3. Be professional and prepared
Digital events have the benefit of allowing you to pre-record content. This is ideal for remote speakers. It gives them the time, tools and support to get their presentation right without the stress of an audience. It also delivers a quality outcome, with no live mishaps or nerves.
As Mark Higgins notes, “We often see that speakers who have pre-recorded their session can watch and then participate in a live Q&A discussion, relaxed and ready to engage”.
“Our production specialists can advise them on the best way to present, set up the room, use the microphone, and so on. And we have contacts with studios across the country, so if your speaker is interstate, we can organise for their presentation to be professionally recorded.”
We can support your in-person speakers with a rehearsal session to help them become familiar with the room and technology and feel comfortable, prepared and ready to go live.
And on the day of the event, we offer a support line so anyone having issues can get help via a phone call or live chat.
4. Create atmosphere and interest
The look and feel of your event are critical to the experience, in-person or remote.
Our spaces allow for branding, visual backdrops, theming, lighting, furniture and props to create an atmosphere for people in the room.
Our digital events platform can also create a welcoming and engaging onscreen experience for remote attendees.
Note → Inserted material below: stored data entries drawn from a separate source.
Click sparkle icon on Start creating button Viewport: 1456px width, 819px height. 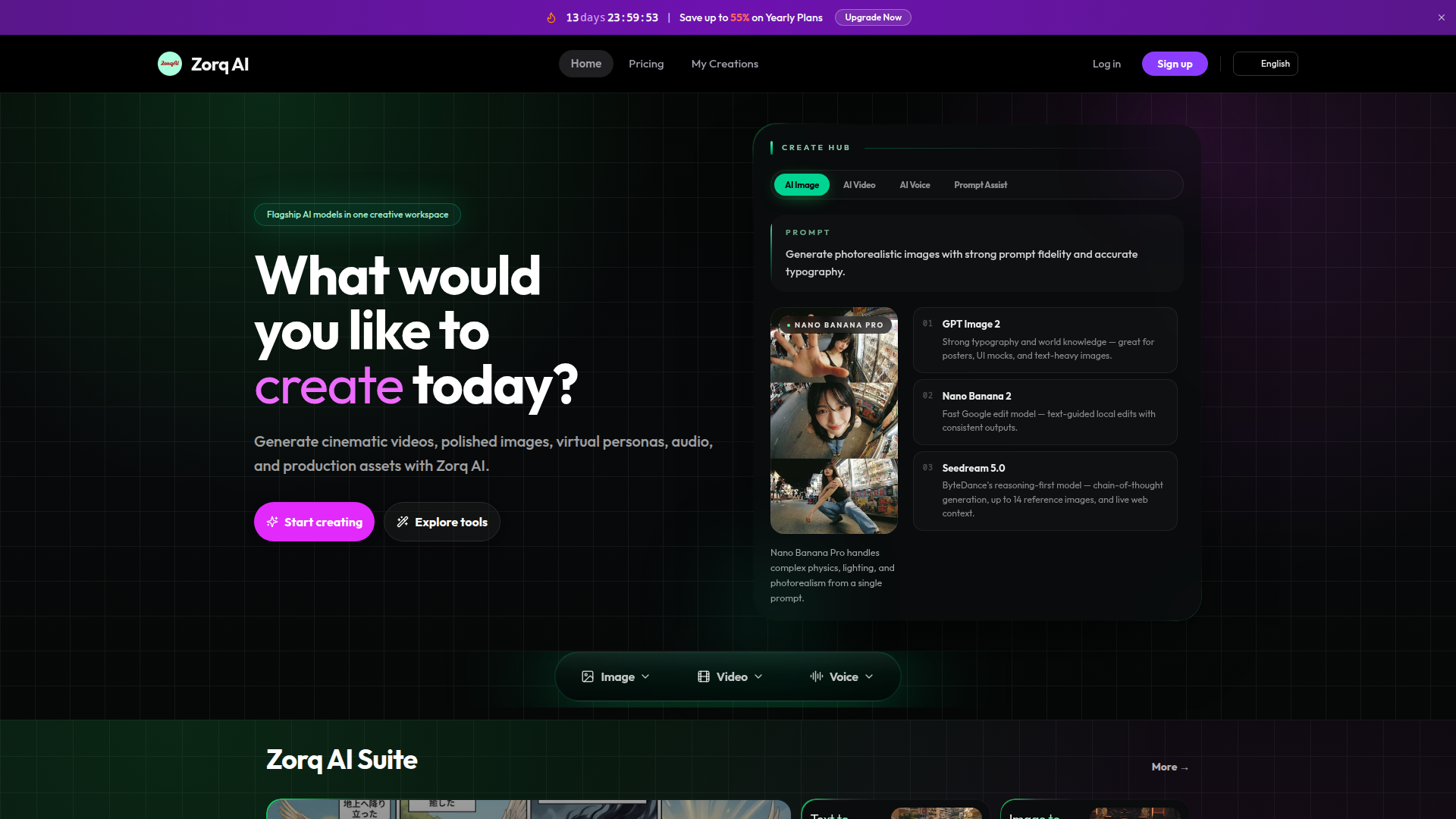[272, 522]
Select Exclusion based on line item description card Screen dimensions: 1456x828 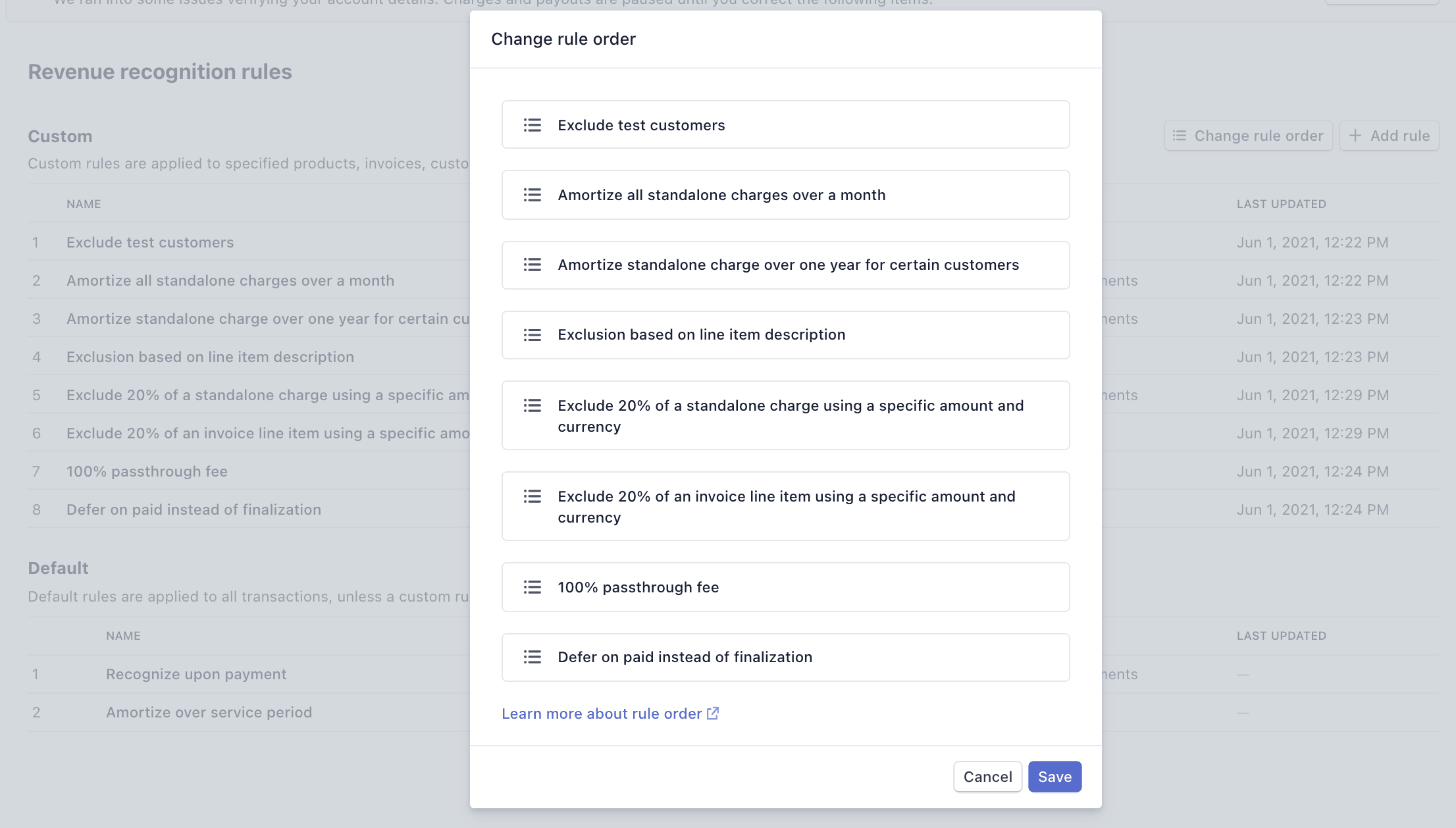point(785,335)

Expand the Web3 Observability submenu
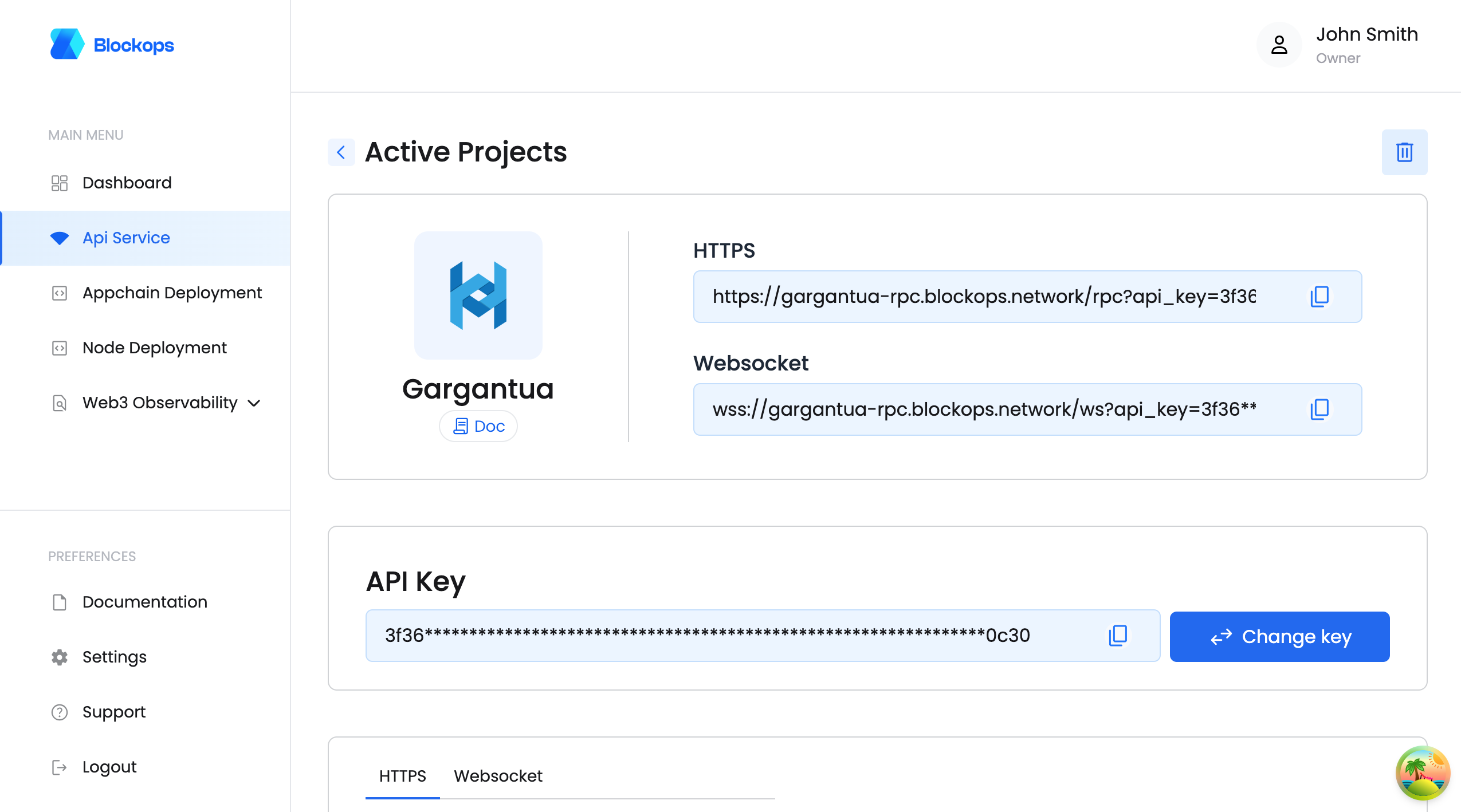tap(254, 403)
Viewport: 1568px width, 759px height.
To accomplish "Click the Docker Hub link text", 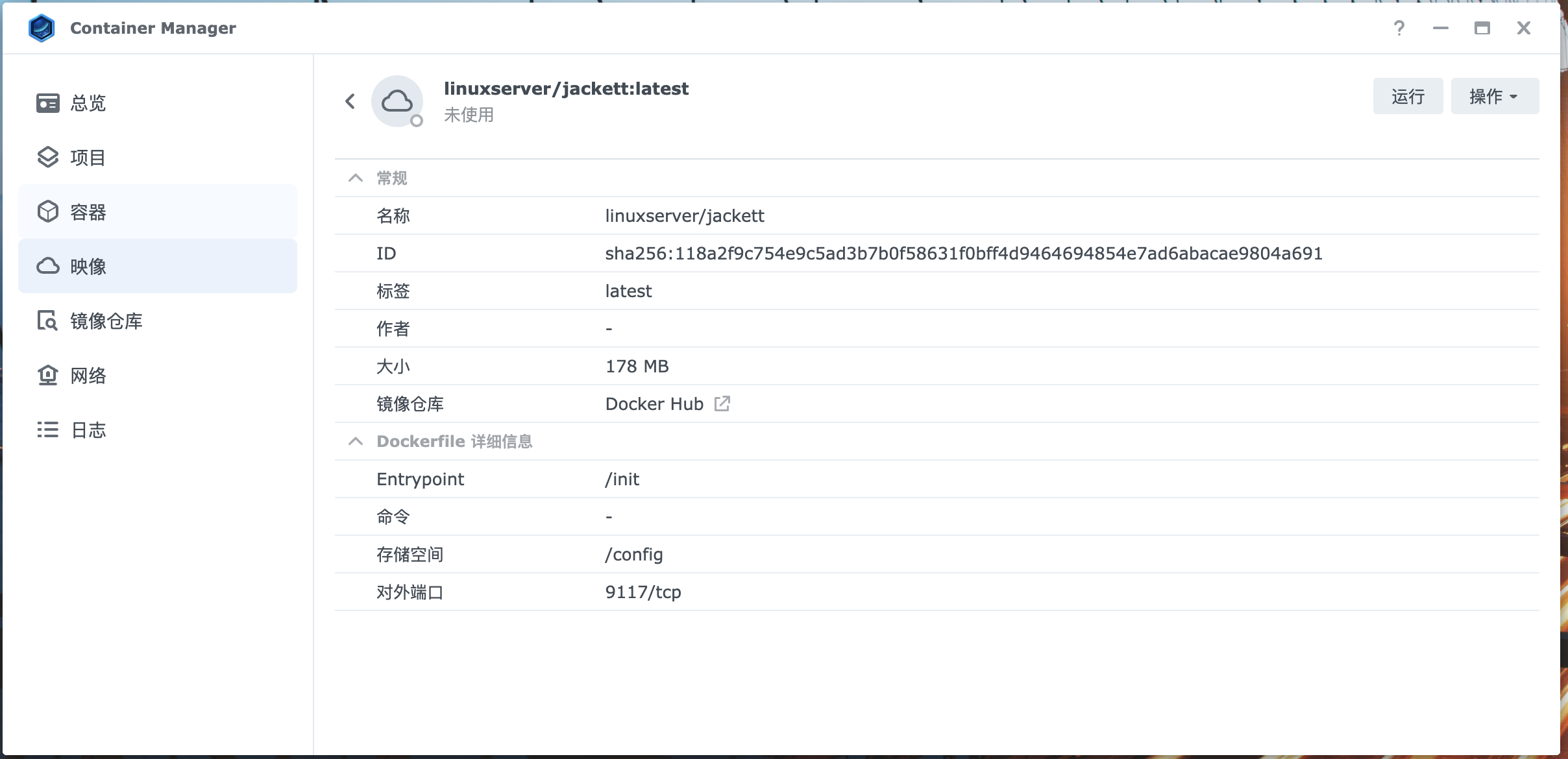I will (x=654, y=404).
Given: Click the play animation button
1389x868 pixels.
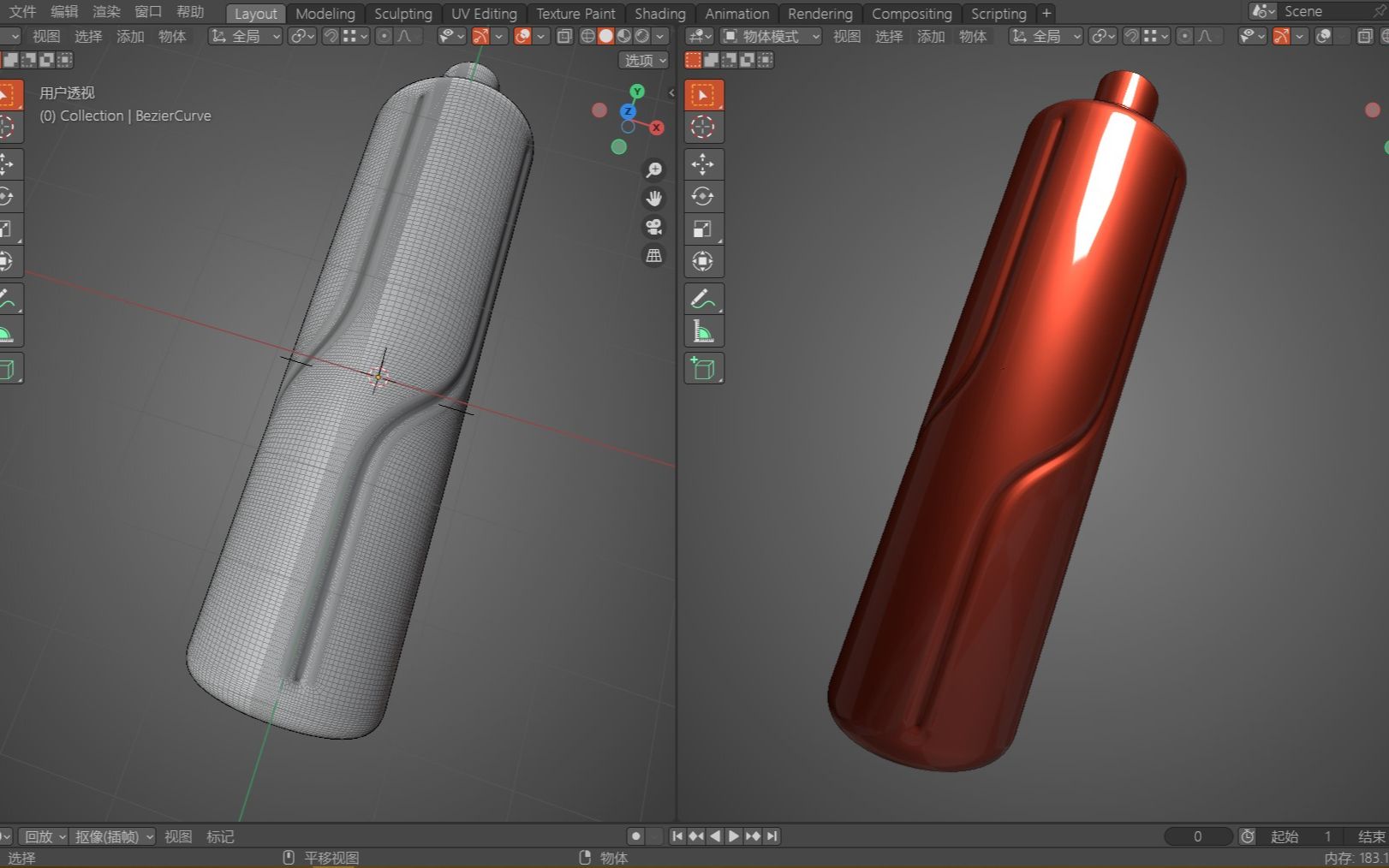Looking at the screenshot, I should 734,836.

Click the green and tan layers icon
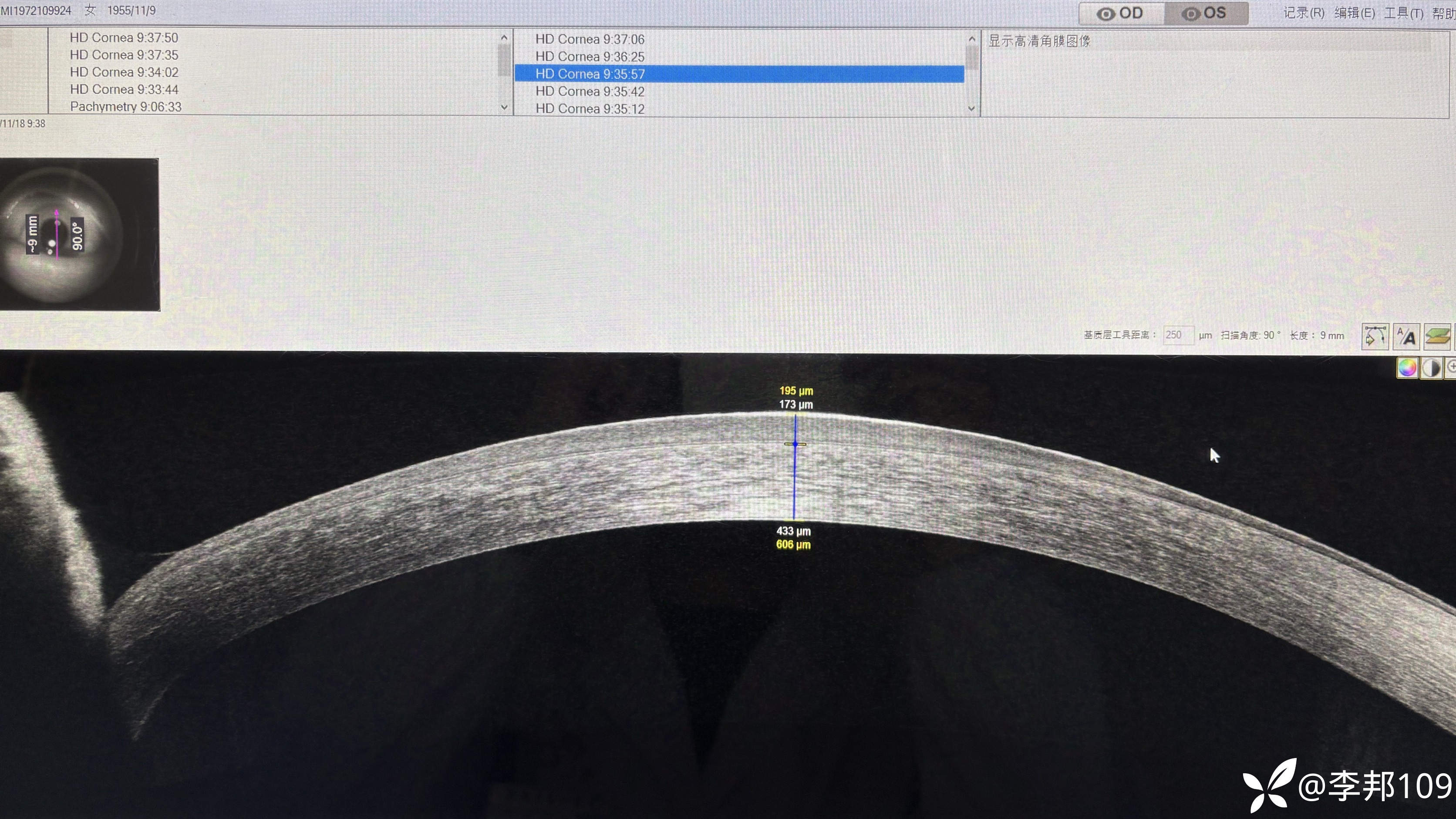[1437, 336]
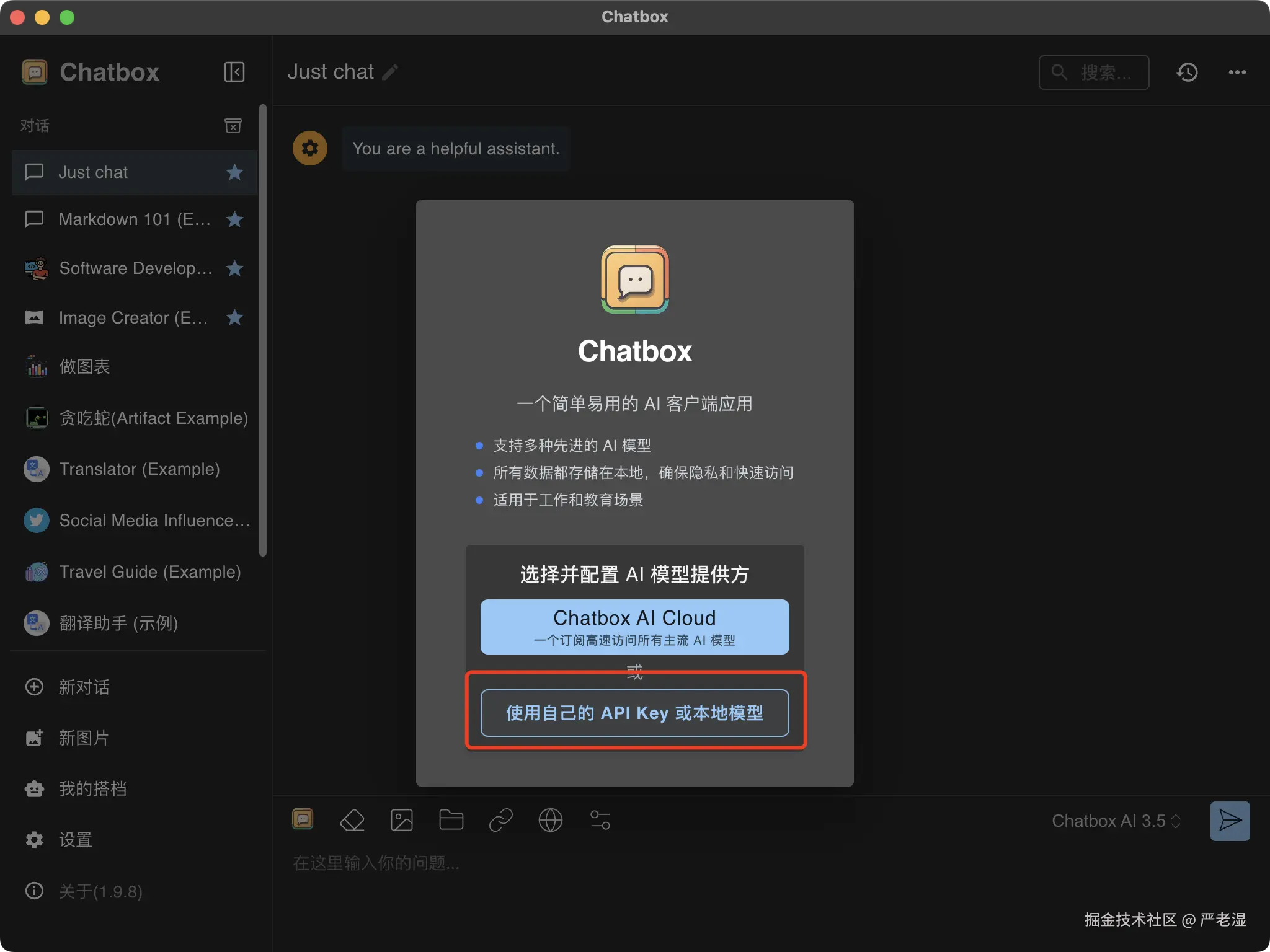Click the eraser clear-conversation icon

(x=352, y=820)

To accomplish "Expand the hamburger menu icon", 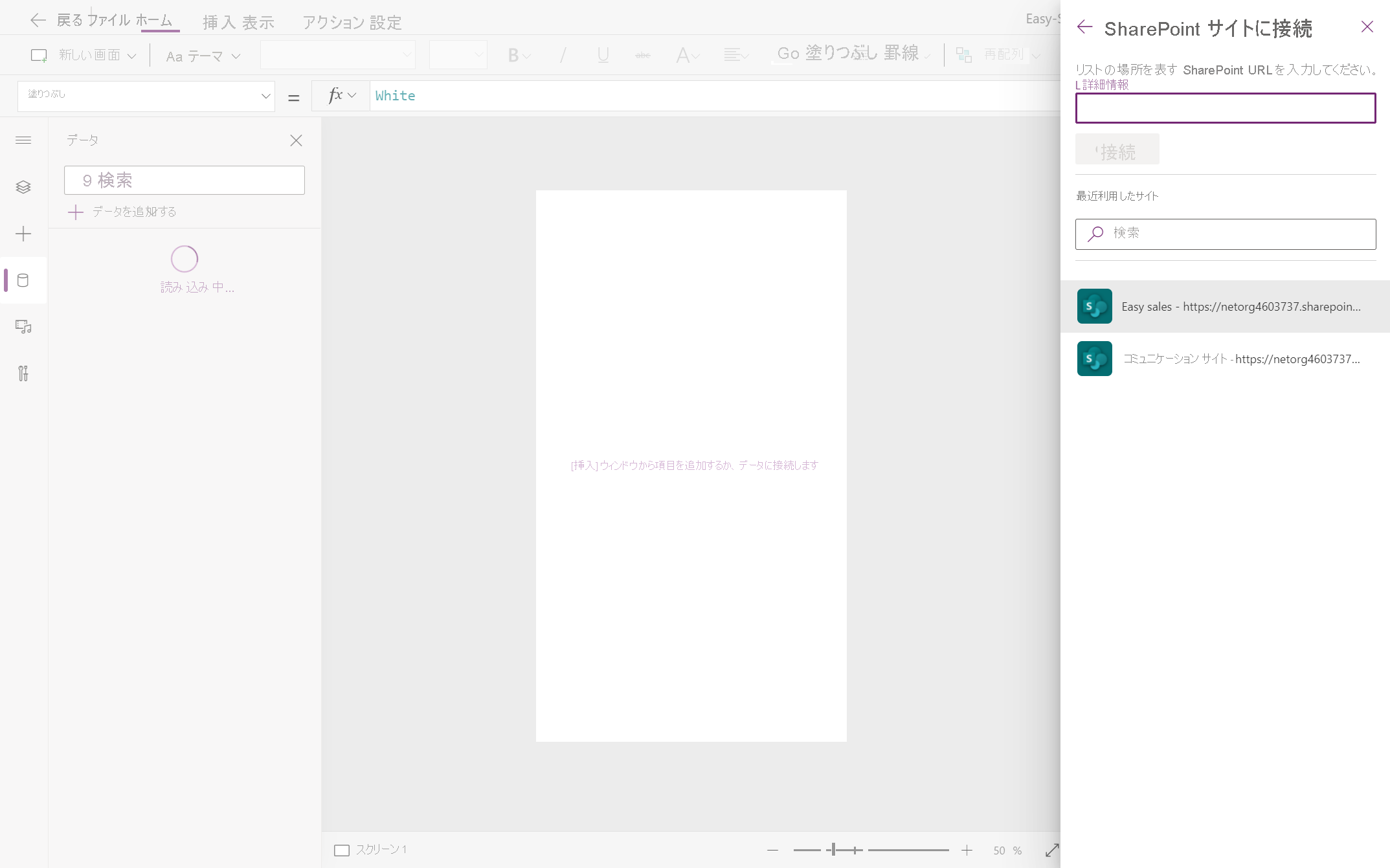I will [23, 140].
We can help with content, design, layout, logos and backdrops.
“Consider adding elements on screen such as tickertape for news, key messages and Twitter feeds. Think about what’s on screen between sessions. Add a pre-recorded video loop, sponsor videos and messages, event information, or even an MC to let people know what’s coming up and connect with your remote audience,” says Mark.
5. Think outside the screen
Hybrid events provide an opportunity to think about events differently. For example, consider hosting a blended event – imagine your national event based at MCEC and broadcast to other states where people are gathered in real life. It’s the best of both worlds. Everyone can participate, without the stress of travel and density restrictions. At the same time, they can meet with others in person to network and socialise.
These are just five ideas; there are many ways to make your hybrid event exceptional, and lots to talk about.